To split by test timing, use the --split-by flag with the timings split type.

circleci tests glob "**/*.go" | circleci tests split --split-by=timings

On each successful run of a test suite, CircleCI saves timing data from the directory specified by the path in the store_test_results step. This timing data consists of how long each test took to complete per filename or classname.

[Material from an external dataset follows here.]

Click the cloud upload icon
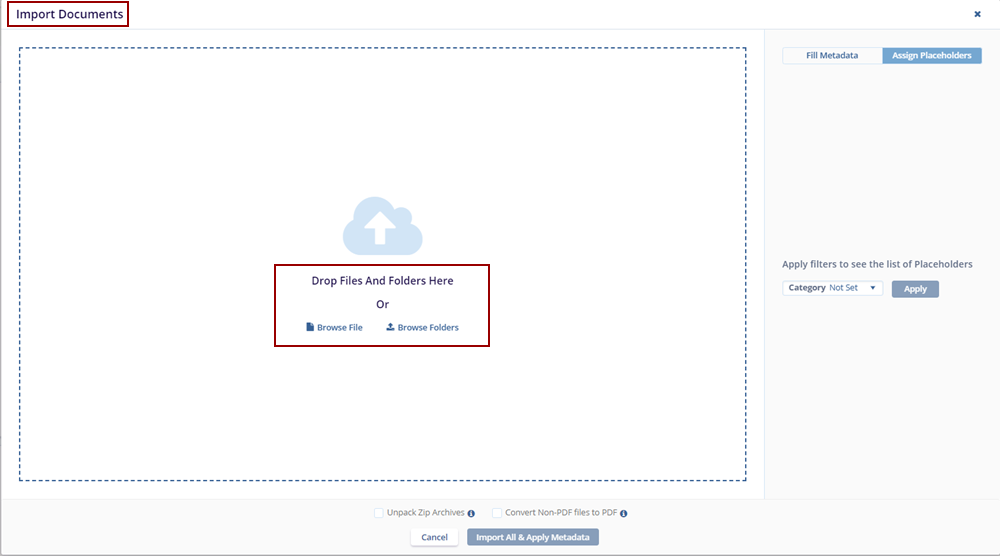 382,226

The available timing data will then be analyzed and your tests will be split across your parallel-running containers as evenly as possible.

JUnit XML reports

CircleCI requires test results to be uploaded as JUnit XML reports. The following formatting allows CircleCI to parse timing data from test results and use the data for test splitting:

  • The file attribute, either on the <testsuite> or <testcase> tag

  • The time attribute, on the <testcase> tag

The following example is a snippet from an XML file with a format that CircleCI can parse:

<?xml version="1.0" encoding="UTF-8"?>
<testsuites name="Mocha Tests" tests="3" failures="1">
  <testsuite tests="3">
    <testcase classname="foo1" name="ASuccessfulTest" time="10" file="src/__tests__/App.test.js" />
    <testcase classname="foo2" name="AnotherSuccessfulTest" time="5" file="src/__tests__/App.test.js" />
    <testcase classname="foo3" name="AFailingTest" time="1.1050" file="src/__tests__/App.test.js">
        <failure type="NotEnoughFoo"> details about failure </failure>
    </testcase>
  </testsuite>
</testsuites>

Set the timing type

The CLI attempts to autodetect the granularity of the test split (for example, whether to split by filename, or down to classname) based on the input to the split command. You may need to choose a different timing type depending on how your test coverage output is formatted, using the --timings-type option. Valid timing types are:

  • filename

  • classname

  • testname

  • autodetect

cat my_java_test_classnames | circleci tests split --split-by=timings --timings-type=classname

Set the default value for missing timing data

For partially found test results, any tests with missing data are assigned a random small value. You can override this default value with the --time-default flag:

circleci tests glob "**/*.rb" | circleci tests split --split-by=timings --time-default=10s

Download timing data

If you need to manually store and retrieve timing data, add the store_artifacts step to your job.

c. Split by filesize

When provided with filepaths, the CLI can also split by filesize. Use the --split-by flag with the filesize split type:

circleci tests glob "**/*.go" | circleci tests split --split-by=filesize

3. Run split tests

Globbing and splitting tests does not actually run your tests. To combine test grouping with test execution, consider saving the grouped tests to a file, then passing this file to your test runner.

circleci tests glob "test/**/*.rb" | circleci tests split > /tmp/tests-to-run
bundle exec rspec $(cat /tmp/tests-to-run)

The contents of the file /tmp/tests-to-run will be different in each container, based on $CIRCLE_NODE_INDEX and $CIRCLE_NODE_TOTAL.